Reputation: 839
I'm trying to use the git diff --word-diff-regex= command and it seems to reject any types of lookaheads and lookbehinds. I'm having trouble pinning down what flavor of regex git uses. For example
git diff --word-diff-regex='([.\w]+)(?!>)'
Comes back as an invalid regular expression.
I am trying to get all the words that are not HTML tags. So the resulting matches of the regex should be 'Hello' 'World' 'Foo' 'Bar' for the below string
<p> Hello World </p><p> Foo Bar </p>
Upvotes: 26
Views: 5784
Reputation: 487725
The Git source uses regcomp
and regexec
, which are defined by POSIX 1003.2. The code to compile a diff regexp is:
if (regcomp(ecbdata->diff_words->word_regex,
o->word_regex,
REG_EXTENDED | REG_NEWLINE))
which in POSIX means that these are "extended" regular expressions as defined here.
(Not every C library actually implements the same POSIX REG_EXTENDED
. Git includes its own implementation, which can be built in place of the system's.)
Edit (per updated question): POSIX EREs have neither lookahead nor lookbehind, nor do they have \w
(but [_[:alnum:]]
is probably close enough for most purposes).
Upvotes: 14
Reputation: 19200
Thanks for the hints from @torek 's answer above, now I realize that there are different flavors of regular expression engines and they could even have different syntax.

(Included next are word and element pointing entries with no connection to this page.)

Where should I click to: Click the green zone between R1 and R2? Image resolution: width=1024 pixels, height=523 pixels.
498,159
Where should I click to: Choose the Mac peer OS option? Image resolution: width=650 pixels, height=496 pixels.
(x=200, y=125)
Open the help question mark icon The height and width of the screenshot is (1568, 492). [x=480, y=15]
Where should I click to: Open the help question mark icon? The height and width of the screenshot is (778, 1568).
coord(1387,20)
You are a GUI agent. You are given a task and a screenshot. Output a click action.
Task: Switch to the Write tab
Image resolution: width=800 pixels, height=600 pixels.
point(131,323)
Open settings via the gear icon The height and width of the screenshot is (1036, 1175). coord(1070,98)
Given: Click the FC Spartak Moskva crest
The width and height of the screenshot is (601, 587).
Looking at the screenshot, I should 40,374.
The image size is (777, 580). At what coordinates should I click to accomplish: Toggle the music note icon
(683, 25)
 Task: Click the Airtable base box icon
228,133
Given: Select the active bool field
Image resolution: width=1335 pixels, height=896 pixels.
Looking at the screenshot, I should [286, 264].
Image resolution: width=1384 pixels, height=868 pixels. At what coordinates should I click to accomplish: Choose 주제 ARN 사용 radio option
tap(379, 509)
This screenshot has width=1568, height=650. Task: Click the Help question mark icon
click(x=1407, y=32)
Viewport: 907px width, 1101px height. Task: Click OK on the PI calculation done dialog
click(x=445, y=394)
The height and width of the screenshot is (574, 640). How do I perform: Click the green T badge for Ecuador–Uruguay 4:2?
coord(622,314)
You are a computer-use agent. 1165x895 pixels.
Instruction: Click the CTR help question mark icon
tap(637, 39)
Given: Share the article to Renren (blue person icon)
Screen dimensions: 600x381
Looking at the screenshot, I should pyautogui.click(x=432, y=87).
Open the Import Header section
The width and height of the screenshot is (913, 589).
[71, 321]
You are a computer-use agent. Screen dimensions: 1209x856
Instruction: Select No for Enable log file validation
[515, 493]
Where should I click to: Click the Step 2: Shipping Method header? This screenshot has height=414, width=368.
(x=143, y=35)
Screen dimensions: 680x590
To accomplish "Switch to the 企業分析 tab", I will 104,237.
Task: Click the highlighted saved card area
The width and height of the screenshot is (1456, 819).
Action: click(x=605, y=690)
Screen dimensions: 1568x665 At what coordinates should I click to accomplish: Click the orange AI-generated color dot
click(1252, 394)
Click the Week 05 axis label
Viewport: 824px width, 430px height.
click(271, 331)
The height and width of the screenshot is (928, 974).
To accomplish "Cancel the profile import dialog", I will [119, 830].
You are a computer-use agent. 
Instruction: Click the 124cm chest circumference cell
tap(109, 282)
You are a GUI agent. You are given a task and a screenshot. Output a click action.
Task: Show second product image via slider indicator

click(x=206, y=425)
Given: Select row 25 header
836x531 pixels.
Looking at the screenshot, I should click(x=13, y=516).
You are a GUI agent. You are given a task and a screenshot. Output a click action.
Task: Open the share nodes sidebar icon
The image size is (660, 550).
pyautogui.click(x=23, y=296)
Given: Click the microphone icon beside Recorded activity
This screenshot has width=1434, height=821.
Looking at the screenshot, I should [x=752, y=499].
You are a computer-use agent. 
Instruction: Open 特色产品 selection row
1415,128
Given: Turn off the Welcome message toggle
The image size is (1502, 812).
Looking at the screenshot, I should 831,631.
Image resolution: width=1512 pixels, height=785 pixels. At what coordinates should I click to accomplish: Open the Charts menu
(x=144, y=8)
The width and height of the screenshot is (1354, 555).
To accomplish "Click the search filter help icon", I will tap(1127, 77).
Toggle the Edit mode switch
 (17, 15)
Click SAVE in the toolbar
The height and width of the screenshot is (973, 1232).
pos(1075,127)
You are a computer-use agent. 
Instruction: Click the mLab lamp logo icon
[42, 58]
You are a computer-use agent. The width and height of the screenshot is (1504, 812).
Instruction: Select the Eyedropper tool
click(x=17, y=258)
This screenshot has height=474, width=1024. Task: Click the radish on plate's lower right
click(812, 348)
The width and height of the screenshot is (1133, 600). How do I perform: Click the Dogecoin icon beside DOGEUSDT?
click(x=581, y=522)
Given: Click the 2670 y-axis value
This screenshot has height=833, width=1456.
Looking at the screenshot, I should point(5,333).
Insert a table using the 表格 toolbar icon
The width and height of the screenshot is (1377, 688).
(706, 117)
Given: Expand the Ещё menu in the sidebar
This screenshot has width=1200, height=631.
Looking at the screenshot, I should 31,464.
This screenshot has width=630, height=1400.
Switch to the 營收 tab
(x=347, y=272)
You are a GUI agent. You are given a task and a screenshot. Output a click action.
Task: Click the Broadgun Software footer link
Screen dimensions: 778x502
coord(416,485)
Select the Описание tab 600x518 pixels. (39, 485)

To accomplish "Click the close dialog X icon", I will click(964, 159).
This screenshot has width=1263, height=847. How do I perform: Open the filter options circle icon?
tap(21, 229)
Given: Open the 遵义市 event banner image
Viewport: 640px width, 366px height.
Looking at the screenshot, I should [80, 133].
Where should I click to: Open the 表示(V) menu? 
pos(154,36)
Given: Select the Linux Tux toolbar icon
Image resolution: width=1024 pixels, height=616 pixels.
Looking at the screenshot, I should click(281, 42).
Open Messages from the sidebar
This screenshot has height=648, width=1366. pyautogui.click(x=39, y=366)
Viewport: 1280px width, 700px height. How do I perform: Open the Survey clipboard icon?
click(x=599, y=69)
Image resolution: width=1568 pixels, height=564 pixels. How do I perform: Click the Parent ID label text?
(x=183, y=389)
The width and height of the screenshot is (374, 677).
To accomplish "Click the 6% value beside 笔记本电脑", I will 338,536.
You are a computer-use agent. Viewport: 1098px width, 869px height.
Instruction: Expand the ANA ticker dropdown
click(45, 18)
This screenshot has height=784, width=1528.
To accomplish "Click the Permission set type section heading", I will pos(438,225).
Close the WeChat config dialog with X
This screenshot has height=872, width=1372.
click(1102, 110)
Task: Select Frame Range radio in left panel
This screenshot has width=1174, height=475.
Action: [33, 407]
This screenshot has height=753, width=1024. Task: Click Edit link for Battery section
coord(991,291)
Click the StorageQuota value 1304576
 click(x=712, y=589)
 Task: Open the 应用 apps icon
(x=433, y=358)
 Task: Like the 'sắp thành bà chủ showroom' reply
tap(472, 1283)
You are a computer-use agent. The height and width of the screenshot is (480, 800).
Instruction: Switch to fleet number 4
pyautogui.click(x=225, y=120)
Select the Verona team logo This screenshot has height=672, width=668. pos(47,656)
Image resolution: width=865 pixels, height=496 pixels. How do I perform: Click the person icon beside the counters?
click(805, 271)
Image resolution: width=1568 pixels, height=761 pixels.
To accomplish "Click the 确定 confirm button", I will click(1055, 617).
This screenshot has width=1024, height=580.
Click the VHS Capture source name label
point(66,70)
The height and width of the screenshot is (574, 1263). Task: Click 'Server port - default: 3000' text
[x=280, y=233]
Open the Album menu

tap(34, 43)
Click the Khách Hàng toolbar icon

Even for one particular program, such as git, it could be compiled with a different regex engine. For example, this blog post hints that \w
would be supported by git, contradicting with what I observed from my machine or what the OP here asked.
I ended up finding this section from your recommended wikipedia page most helpful, in terms of presenting different syntax in one table, so that I could do some "translation" between for example [:alnum:]
and \w
, [:digit:]
and \d
, [:space:]
and \s
, etc..
Upvotes: 2